Stanford University’s EyePoint: Web Surfing With Eye Gaze
Increased computing power doesn’t just make for better graphics; it opens up new ways to interact with computers. Take, for example, the EyePoint system developed by Stanford University doctoral researcher Manu Kumar.
EyePoint uses a four-step process that incorporates a user’s hands and eyes to increase accuracy and eliminate the false positives that come from using eye movements alone. Plus, the technique brings a more natural way of interaction to a broader band of users .
“Using gaze-based interaction techniques makes the system appear to be more intelligent and intuitive to use,” says Kumar. “Several users have reported that it often felt like the system was reading their mind.”
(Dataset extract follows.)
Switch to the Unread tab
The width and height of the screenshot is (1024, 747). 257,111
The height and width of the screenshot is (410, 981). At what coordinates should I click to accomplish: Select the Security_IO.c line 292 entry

Here’s how it works: While looking at a screen, the user presses a hot key on the keyboard, magnifying the area being viewed. The user then looks at the link within the enlarged area and releases the hot key, thereby activating the link (a video demonstration is available).
Eye tracking, which has been around for decades, typically uses infrared devices embedded into a headset or a monitor frame. The devices track the centers of the user’s pupils and then calculate which part of the screen the user is viewing.
This method, however, has been plagued by errors, limiting its use primarily to people with disabilities that prevent using a keyboard and mouse.
Eye trackers are accurate to about 1 degree of visual angle. When looking at a 1,280-by-1,024-pixel, 96-dpi screen at a distance of 20 inches, this equates to a 33-pixel spread in any direction from where the user is looking. That’s not accurate enough to pinpoint a link.
“What is really exciting is that the processing power of today’s computers is completely changing the kinds of things we can use for computer interfaces,” says Ted Selker, associate professor at the MIT Media and Arts Technology Laboratory and director of the Context Aware Computing Lab. “Things like eye tracking are using channels of communication that literally were unavailable to interface designers even five years ago.”
“[Kumar’s] approach — using eye movement in a subtle, lightweight way, rather than as a direct mouse substitute — is exactly the right way to go,” says Robert Jacob, a professor of computer science at Tufts University in Medford, Mass.
Selker says eye tracking might become a standard computer interface within the next five years. For now, the primary obstacle is the high cost of eye-tracking hardware, although mass adoption of the technology would drive those costs down.
Ghost Inc.’s Ghost: The Everywhere OS
Ghost is founded on the passionate belief that the Windows and Mac model of your operating system — with your precious applications and data all walled inside one physical computer — is obsolete,” says Ghost’s creator, Zvi Schreiber.